Der angesehene Gynäkologe Prätorius ist samt junger Ehefrau gegen einen Baum gefahren und dabei tödlich verunglückt. Sherlock Holmes und Dr. Watson ermitteln die genauen Hintergründe seines Todes und rollen dabei das Leben und Wirken von Prätorius auf: Ein vor Vitalität und Überzeugung berstender Mann, dessen Heilmittel aller (Krankheits-)Fälle Humor und Humanismus lautet. Doch mit seinen ungewöhnlichen Methoden und Einfällen sowie mit seiner Abneigung gegen »menschliche Dummheit« macht er sich nicht nur Freunde.

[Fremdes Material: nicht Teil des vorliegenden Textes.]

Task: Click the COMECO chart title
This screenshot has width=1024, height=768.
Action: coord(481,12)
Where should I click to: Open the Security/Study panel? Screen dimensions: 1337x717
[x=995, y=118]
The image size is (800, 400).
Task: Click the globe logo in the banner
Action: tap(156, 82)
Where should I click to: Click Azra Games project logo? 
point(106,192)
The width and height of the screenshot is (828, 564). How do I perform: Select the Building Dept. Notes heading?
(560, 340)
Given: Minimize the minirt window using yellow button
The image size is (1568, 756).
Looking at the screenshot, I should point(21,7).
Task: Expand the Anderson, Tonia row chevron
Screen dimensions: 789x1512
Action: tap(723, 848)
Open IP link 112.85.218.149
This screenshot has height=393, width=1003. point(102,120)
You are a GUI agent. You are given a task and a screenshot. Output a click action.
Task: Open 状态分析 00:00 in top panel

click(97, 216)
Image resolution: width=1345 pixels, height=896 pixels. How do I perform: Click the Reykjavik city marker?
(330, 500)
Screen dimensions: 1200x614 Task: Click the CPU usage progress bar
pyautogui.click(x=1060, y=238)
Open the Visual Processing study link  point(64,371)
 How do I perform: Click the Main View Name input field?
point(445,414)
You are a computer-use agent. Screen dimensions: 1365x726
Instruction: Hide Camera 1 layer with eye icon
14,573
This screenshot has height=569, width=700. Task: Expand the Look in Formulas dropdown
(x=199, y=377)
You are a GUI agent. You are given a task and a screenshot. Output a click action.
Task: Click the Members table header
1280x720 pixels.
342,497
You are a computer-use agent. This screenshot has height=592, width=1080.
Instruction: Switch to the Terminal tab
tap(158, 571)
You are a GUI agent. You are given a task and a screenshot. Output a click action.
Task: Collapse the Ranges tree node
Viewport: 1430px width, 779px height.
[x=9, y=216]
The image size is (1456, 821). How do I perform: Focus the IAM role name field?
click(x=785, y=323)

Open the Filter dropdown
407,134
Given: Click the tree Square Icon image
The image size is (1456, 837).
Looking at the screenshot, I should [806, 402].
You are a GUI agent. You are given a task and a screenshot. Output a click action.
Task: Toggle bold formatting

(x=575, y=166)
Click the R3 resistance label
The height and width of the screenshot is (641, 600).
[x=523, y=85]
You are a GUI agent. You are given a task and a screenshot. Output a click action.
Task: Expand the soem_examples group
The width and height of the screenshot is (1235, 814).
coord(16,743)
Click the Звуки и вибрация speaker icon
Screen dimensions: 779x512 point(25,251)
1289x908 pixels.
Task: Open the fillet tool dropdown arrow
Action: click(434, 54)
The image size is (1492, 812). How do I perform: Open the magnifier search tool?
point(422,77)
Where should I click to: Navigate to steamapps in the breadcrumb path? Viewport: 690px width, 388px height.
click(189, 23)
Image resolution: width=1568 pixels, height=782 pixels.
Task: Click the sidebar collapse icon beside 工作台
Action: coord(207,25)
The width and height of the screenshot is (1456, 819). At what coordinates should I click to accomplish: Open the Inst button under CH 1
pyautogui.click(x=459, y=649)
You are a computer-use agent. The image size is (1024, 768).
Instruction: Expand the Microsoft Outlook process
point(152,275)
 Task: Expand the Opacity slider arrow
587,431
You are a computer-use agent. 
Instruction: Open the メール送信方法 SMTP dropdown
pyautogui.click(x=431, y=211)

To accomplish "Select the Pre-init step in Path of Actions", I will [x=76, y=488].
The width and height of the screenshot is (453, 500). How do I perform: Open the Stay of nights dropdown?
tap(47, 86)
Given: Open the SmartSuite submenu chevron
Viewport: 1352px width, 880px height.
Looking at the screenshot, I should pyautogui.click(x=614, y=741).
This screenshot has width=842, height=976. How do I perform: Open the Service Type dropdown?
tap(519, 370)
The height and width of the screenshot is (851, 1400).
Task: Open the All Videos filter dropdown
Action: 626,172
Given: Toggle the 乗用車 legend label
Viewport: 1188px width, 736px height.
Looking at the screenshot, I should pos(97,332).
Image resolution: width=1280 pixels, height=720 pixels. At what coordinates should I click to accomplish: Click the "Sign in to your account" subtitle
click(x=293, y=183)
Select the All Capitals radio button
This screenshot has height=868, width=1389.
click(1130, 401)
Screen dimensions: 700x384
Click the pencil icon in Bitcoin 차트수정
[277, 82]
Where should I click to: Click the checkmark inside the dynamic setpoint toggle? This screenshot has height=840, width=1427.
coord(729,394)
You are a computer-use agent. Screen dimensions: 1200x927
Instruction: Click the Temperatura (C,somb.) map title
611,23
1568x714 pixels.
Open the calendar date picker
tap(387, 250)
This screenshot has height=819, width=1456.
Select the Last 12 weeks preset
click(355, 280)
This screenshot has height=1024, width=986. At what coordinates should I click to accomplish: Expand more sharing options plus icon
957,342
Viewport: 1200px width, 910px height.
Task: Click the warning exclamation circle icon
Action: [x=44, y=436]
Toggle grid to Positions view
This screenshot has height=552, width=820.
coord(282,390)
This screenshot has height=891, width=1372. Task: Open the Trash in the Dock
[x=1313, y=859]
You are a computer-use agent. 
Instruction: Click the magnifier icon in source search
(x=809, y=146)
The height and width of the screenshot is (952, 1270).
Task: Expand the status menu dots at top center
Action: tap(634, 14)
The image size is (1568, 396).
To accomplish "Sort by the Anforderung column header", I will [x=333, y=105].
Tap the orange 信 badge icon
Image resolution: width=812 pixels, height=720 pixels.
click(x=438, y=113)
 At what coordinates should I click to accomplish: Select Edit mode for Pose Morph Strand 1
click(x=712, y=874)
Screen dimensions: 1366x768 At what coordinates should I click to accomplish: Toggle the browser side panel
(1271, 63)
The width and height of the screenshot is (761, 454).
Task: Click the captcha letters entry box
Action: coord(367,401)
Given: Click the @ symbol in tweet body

Das berühmte Detektiv-Paar versucht nun zu rekonstruieren: Wofür musste Prätorius sich vor einem Untersuchungsausschuss rechtfertigen? Wer war eigentlich seine viel zu junge Frau? Und was hat es mit Prätorius' mysteriösem Faktotum Shanderson auf sich?

Eine Komödie des großen Theatermachers Curt Goetz, die die Themen Menschlichkeit und Unkonventionalität in leichtem Ton und intelligentem Witz in Szene setzt.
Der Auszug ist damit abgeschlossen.